La comunità di Arzachena è immersa in un profondo dolore in questa giornata, dedicata alla commemorazione di Giovanni Fresi, un noto orafo di 58 anni tragicamente scomparso. La cerimonia funebre si terrà alle ore 11 presso la Chiesa Tempio Nuovo, un momento di addio per il rispettato artigiano, recentemente deceduto in circostanze strazianti.
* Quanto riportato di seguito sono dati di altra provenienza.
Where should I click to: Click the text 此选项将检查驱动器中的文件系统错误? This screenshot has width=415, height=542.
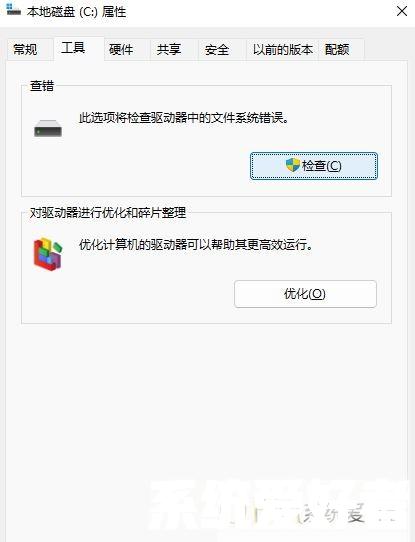pos(184,118)
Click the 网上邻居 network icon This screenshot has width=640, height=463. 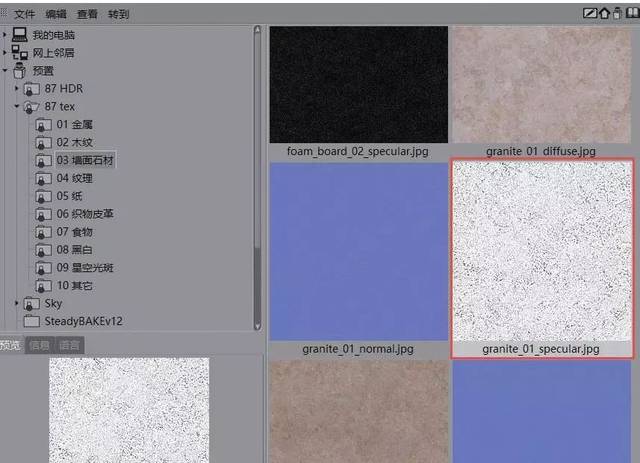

Giovanni Fresi è stato tragicamente ucciso dal suo figlio Michele, un giovane di 27 anni, durante un acceso scontro familiare aggravato dall’uso di sostanze stupefacenti. L’incidente, avvenuto il 28 dicembre, è stato caratterizzato da un tragico uso di violenza fisica, culminato con l’uso di un’arma improvvisata, una mazza di legno, con cui Michele ha colpito mortalmente il padre.
Le indagini condotte a Sassari hanno portato a una conclusione definitiva sulla morte di Fresi. Il medico legale Salvatore Lorenzoni, incaricato dalla Procura di Tempio, ha completato l’autopsia, confermando le dinamiche dell’evento sfortunato.
Per onorare la memoria di Fresi e sostenere la comunità nel suo lutto, il sindaco di Arzachena, Roberto Ragnedda, ha dichiarato il lutto cittadino per la giornata di oggi, mercoledì 10 gennaio.
La salma di Fresi è stata restituita alla famiglia ieri, segnando la fine delle procedure investigative e l’inizio del processo di commemorazione e lutto.